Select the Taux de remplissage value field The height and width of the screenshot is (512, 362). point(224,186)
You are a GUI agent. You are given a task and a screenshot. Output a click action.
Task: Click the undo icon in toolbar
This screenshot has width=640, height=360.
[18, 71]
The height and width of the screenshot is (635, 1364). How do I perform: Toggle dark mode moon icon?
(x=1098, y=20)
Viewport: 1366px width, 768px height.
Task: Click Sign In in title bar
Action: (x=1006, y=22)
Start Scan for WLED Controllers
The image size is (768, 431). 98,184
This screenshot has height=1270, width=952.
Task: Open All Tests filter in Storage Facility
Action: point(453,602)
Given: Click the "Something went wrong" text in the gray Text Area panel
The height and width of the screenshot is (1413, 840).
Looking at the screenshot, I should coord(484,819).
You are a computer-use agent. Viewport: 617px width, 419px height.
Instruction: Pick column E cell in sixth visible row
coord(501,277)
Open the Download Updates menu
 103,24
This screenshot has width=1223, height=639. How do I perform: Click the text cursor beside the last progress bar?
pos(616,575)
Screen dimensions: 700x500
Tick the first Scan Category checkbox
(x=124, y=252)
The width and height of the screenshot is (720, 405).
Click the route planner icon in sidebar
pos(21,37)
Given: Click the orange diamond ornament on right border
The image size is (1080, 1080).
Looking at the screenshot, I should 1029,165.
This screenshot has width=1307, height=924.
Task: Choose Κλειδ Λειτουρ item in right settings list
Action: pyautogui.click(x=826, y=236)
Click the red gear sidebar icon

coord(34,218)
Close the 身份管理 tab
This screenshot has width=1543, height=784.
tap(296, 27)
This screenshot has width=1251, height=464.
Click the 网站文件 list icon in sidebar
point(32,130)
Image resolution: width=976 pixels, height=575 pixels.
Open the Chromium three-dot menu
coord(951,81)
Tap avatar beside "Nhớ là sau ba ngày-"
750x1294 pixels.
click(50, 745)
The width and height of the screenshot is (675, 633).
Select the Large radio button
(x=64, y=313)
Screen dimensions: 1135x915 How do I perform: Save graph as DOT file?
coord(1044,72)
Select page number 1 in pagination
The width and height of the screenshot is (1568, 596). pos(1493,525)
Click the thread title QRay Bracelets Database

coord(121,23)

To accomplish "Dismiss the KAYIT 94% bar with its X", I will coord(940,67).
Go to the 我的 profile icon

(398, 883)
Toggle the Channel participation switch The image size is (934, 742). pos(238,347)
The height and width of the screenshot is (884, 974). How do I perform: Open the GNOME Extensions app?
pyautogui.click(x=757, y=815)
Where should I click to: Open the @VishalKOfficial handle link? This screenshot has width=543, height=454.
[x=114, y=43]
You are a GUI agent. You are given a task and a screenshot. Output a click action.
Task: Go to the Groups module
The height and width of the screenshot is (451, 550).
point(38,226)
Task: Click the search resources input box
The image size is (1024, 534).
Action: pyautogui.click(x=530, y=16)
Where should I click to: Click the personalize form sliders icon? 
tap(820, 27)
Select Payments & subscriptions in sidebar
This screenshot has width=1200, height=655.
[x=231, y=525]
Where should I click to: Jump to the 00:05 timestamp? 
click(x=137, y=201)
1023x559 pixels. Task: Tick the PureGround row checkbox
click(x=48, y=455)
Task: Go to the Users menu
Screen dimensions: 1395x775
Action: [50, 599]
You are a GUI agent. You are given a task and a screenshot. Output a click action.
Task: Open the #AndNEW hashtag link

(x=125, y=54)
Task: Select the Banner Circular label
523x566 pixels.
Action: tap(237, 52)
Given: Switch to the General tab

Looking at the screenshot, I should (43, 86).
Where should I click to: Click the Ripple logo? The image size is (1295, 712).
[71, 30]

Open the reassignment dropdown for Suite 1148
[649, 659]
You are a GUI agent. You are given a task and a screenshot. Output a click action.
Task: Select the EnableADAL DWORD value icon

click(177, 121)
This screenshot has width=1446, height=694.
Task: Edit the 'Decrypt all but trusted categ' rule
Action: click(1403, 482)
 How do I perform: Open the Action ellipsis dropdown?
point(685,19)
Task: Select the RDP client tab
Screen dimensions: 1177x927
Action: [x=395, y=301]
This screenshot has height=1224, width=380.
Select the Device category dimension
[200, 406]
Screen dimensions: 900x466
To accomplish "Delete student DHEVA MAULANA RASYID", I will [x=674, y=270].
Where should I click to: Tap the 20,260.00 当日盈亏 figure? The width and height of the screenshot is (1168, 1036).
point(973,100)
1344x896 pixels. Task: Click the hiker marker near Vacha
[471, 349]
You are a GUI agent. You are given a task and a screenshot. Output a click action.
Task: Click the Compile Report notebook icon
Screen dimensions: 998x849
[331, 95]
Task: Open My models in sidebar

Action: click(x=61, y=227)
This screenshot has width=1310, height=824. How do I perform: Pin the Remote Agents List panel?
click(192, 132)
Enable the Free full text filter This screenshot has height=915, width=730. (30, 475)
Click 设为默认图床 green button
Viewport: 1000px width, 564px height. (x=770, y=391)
··········
The task :: Go through the records above and copy each line exactly.

Expected answer ::
Select the Taux de remplissage value field The height and width of the screenshot is (512, 362). point(224,186)
You are a GUI agent. You are given a task and a screenshot. Output a click action.
Task: Click the undo icon in toolbar
This screenshot has width=640, height=360.
[18, 71]
The height and width of the screenshot is (635, 1364). How do I perform: Toggle dark mode moon icon?
(x=1098, y=20)
Viewport: 1366px width, 768px height.
Task: Click Sign In in title bar
Action: (x=1006, y=22)
Start Scan for WLED Controllers
The image size is (768, 431). 98,184
This screenshot has height=1270, width=952.
Task: Open All Tests filter in Storage Facility
Action: point(453,602)
Given: Click the "Something went wrong" text in the gray Text Area panel
The height and width of the screenshot is (1413, 840).
Looking at the screenshot, I should coord(484,819).
You are a computer-use agent. Viewport: 617px width, 419px height.
Instruction: Pick column E cell in sixth visible row
coord(501,277)
Open the Download Updates menu
 103,24
This screenshot has width=1223, height=639. How do I perform: Click the text cursor beside the last progress bar?
pos(616,575)
Screen dimensions: 700x500
Tick the first Scan Category checkbox
(x=124, y=252)
The width and height of the screenshot is (720, 405).
Click the route planner icon in sidebar
pos(21,37)
Given: Click the orange diamond ornament on right border
The image size is (1080, 1080).
Looking at the screenshot, I should 1029,165.
This screenshot has width=1307, height=924.
Task: Choose Κλειδ Λειτουρ item in right settings list
Action: pyautogui.click(x=826, y=236)
Click the red gear sidebar icon

coord(34,218)
Close the 身份管理 tab
This screenshot has width=1543, height=784.
tap(296, 27)
This screenshot has width=1251, height=464.
Click the 网站文件 list icon in sidebar
point(32,130)
Image resolution: width=976 pixels, height=575 pixels.
Open the Chromium three-dot menu
coord(951,81)
Tap avatar beside "Nhớ là sau ba ngày-"
750x1294 pixels.
click(50, 745)
The width and height of the screenshot is (675, 633).
Select the Large radio button
(x=64, y=313)
Screen dimensions: 1135x915 How do I perform: Save graph as DOT file?
coord(1044,72)
Select page number 1 in pagination
The width and height of the screenshot is (1568, 596). pos(1493,525)
Click the thread title QRay Bracelets Database

coord(121,23)

To accomplish "Dismiss the KAYIT 94% bar with its X", I will coord(940,67).
Go to the 我的 profile icon

(398, 883)
Toggle the Channel participation switch The image size is (934, 742). pos(238,347)
The height and width of the screenshot is (884, 974). How do I perform: Open the GNOME Extensions app?
pyautogui.click(x=757, y=815)
Where should I click to: Open the @VishalKOfficial handle link? This screenshot has width=543, height=454.
[x=114, y=43]
You are a GUI agent. You are given a task and a screenshot. Output a click action.
Task: Go to the Groups module
The height and width of the screenshot is (451, 550).
point(38,226)
Task: Click the search resources input box
The image size is (1024, 534).
Action: pyautogui.click(x=530, y=16)
Where should I click to: Click the personalize form sliders icon? 
tap(820, 27)
Select Payments & subscriptions in sidebar
This screenshot has width=1200, height=655.
[x=231, y=525]
Where should I click to: Jump to the 00:05 timestamp? 
click(x=137, y=201)
1023x559 pixels. Task: Tick the PureGround row checkbox
click(x=48, y=455)
Task: Go to the Users menu
Screen dimensions: 1395x775
Action: [50, 599]
You are a GUI agent. You are given a task and a screenshot. Output a click action.
Task: Open the #AndNEW hashtag link

(x=125, y=54)
Task: Select the Banner Circular label
523x566 pixels.
Action: tap(237, 52)
Given: Switch to the General tab

Looking at the screenshot, I should (43, 86).
Where should I click to: Click the Ripple logo? The image size is (1295, 712).
[71, 30]

Open the reassignment dropdown for Suite 1148
[649, 659]
You are a GUI agent. You are given a task and a screenshot. Output a click action.
Task: Select the EnableADAL DWORD value icon

click(177, 121)
This screenshot has width=1446, height=694.
Task: Edit the 'Decrypt all but trusted categ' rule
Action: click(1403, 482)
 How do I perform: Open the Action ellipsis dropdown?
point(685,19)
Task: Select the RDP client tab
Screen dimensions: 1177x927
Action: [x=395, y=301]
This screenshot has height=1224, width=380.
Select the Device category dimension
[200, 406]
Screen dimensions: 900x466
To accomplish "Delete student DHEVA MAULANA RASYID", I will [x=674, y=270].
Where should I click to: Tap the 20,260.00 当日盈亏 figure? The width and height of the screenshot is (1168, 1036).
point(973,100)
1344x896 pixels. Task: Click the hiker marker near Vacha
[471, 349]
You are a GUI agent. You are given a task and a screenshot. Output a click action.
Task: Click the Compile Report notebook icon
Screen dimensions: 998x849
[331, 95]
Task: Open My models in sidebar

Action: click(x=61, y=227)
This screenshot has width=1310, height=824. How do I perform: Pin the Remote Agents List panel?
click(192, 132)
Enable the Free full text filter This screenshot has height=915, width=730. (30, 475)
Click 设为默认图床 green button
Viewport: 1000px width, 564px height. (x=770, y=391)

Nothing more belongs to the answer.